Prisuta on Pucks: Back to Business
They posed
with the Confluence Cup on the ice at the CONSOL Energy Center after besting
then-No. 5 Miami, but the original trophy symbolic of superiority in the
inaugural Three Rivers Classic was whisked away from the Robert Morris
Colonials soon thereafter.
The replica
version that will be awarded to the winning team each season currently has a temporary
home in head coach Derek Schooley's office, along with the commemorative plate
RMU received for winning the Nye Frontier Classic in 2007 in Anchorage, Alaska,
and the plaque from the NCAA the Colonials earned for leading the nation in
penalty-killing in 2011-12.
“We need to
maybe look into getting a trophy case here somewhere,” Schooley offered.
First things
first.
It's back to
business this weekend for the newly-crowned 3RC champions, as the Colonials
return to Atlantic Hockey Association action at Army (7:35 p.m.
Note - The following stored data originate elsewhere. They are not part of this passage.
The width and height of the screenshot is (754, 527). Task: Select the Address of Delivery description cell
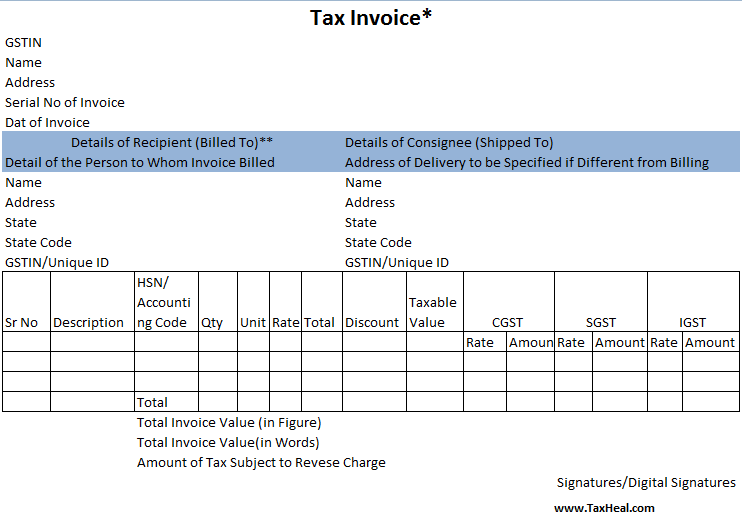pos(527,163)
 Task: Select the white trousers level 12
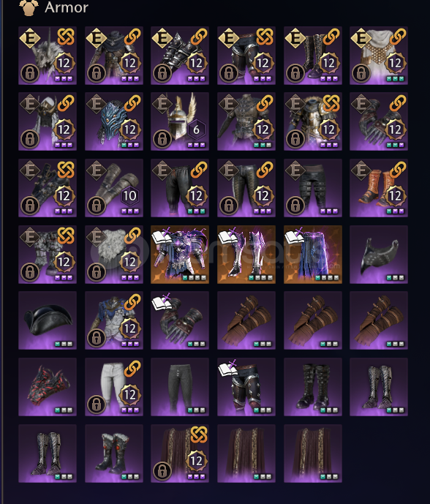[x=114, y=387]
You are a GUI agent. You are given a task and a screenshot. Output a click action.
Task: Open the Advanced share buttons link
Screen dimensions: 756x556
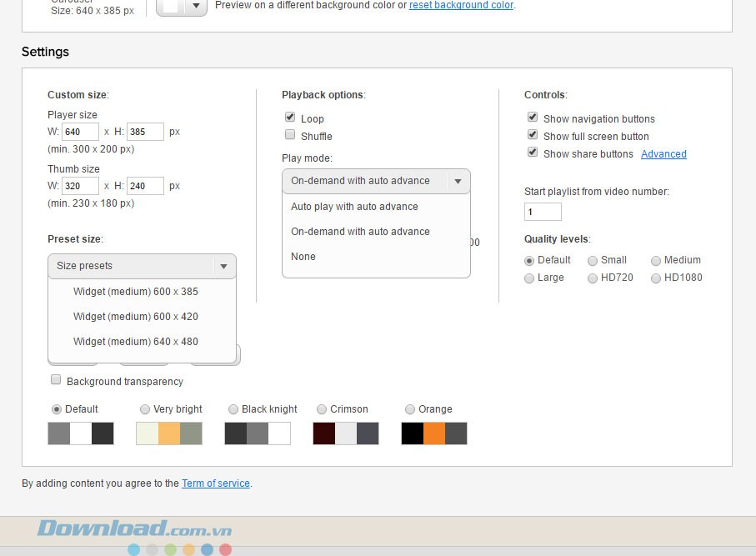663,154
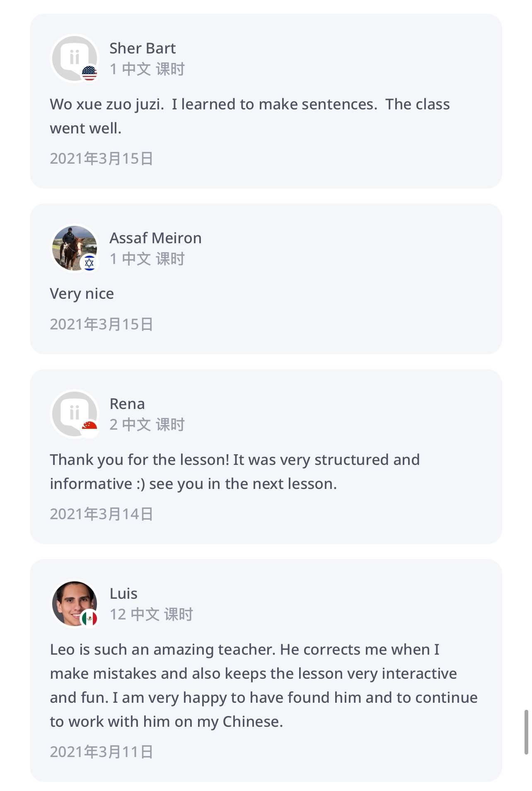Tap the US flag badge on Sher Bart
The width and height of the screenshot is (532, 791).
click(x=89, y=73)
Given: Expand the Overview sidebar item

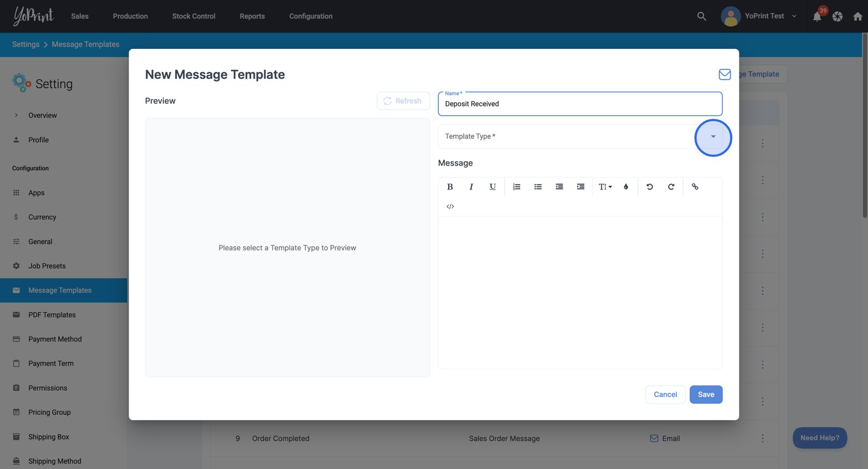Looking at the screenshot, I should [x=42, y=116].
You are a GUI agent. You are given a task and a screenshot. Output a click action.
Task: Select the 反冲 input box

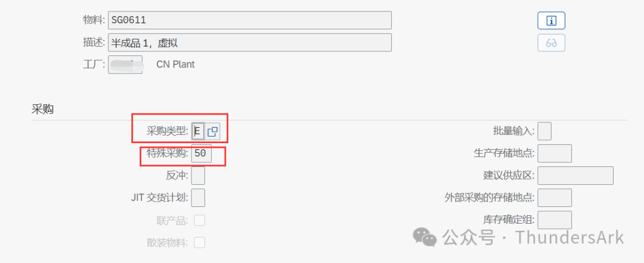[x=199, y=175]
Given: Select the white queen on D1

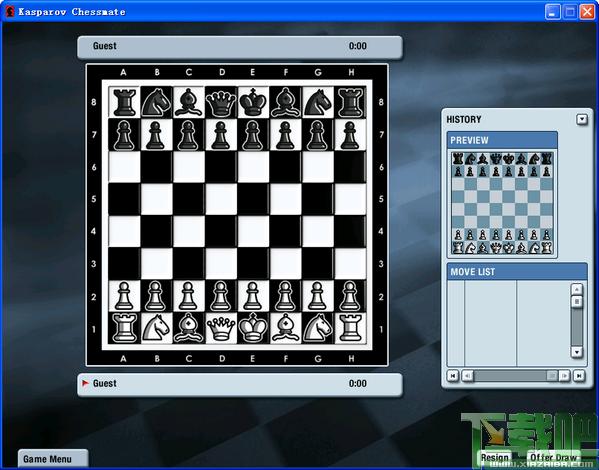Looking at the screenshot, I should pos(220,328).
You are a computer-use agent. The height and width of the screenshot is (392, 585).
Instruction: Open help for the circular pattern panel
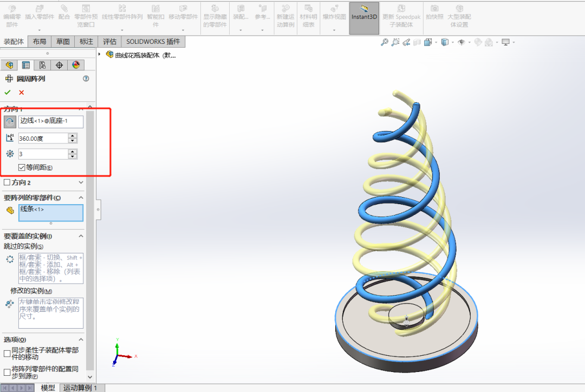click(86, 79)
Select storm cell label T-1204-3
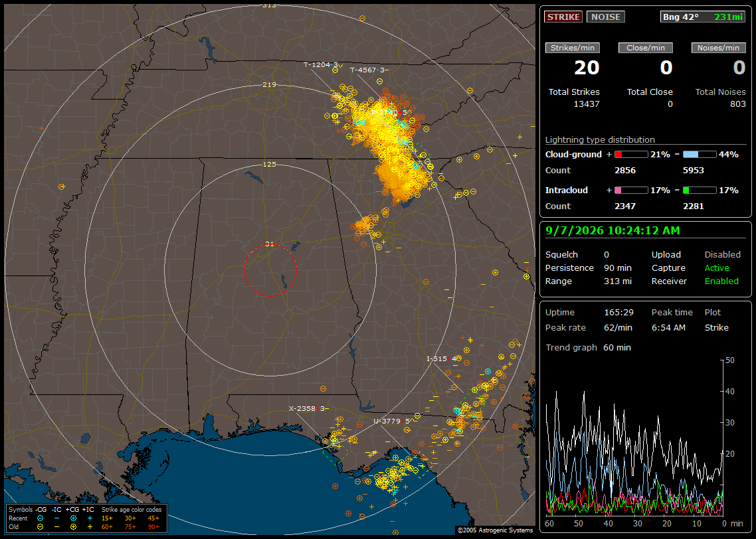 pyautogui.click(x=321, y=64)
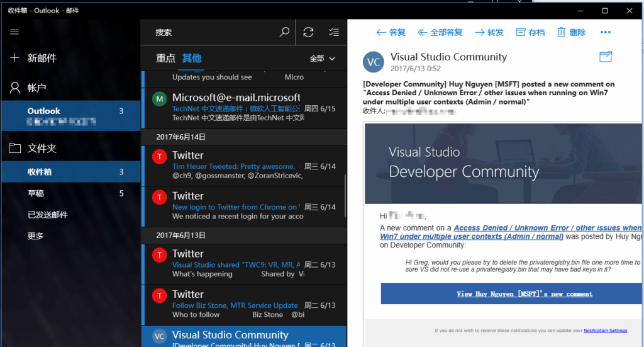
Task: Open the Notification Settings link
Action: pos(605,331)
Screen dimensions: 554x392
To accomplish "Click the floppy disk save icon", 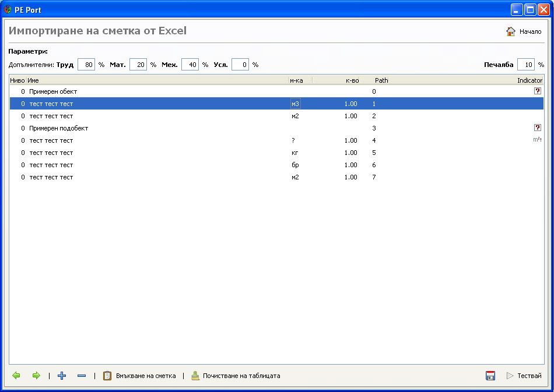I will [x=490, y=376].
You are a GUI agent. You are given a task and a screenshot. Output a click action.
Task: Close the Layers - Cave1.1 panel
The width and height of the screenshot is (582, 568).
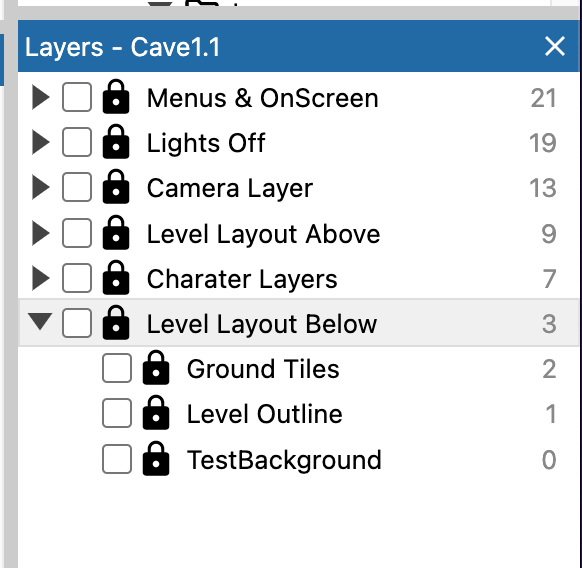pos(555,46)
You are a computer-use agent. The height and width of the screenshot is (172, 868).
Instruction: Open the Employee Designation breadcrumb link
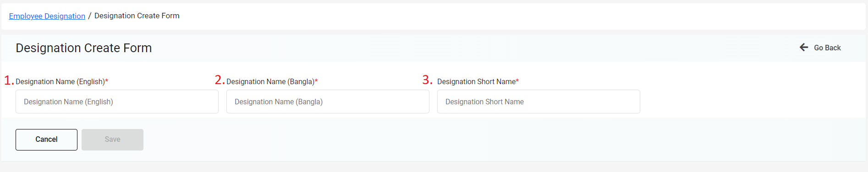[47, 16]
Friday, 7:05
p.m. Saturday).
The Friday
night Army encounter will be broadcast to a national television audience on the
CBS Sports Network.
“It's just
more recognition that our program has done a good job,” Schooley said. “We were
picked to be on a national TV game and now we have to have a good performance
on national TV.”
“Some people
may tune in to see us, we can't disappoint them.”
The
Colonials didn't disappoint at the Three Rivers Classic Dec. 28-29, beating
Penn State, 6-0, in the semifinals before outlasting then-No. 5 Miami, 1-0, in
the championship game.
Goaltender
Eric Levine stopped all 99 shots he faced in the two games on the way to
winning Tournament MVP honors and freshman forward Brandon Denham's first
career goal wound up toppling the RedHawks.
But the
Colonials were solid as well as spectacular in the Classic.
“We did a
real good job of limiting quality chances,” Schooley assessed. “Of the 51 shots
(fired by Miami in the championship game) a lot were from the perimeter.”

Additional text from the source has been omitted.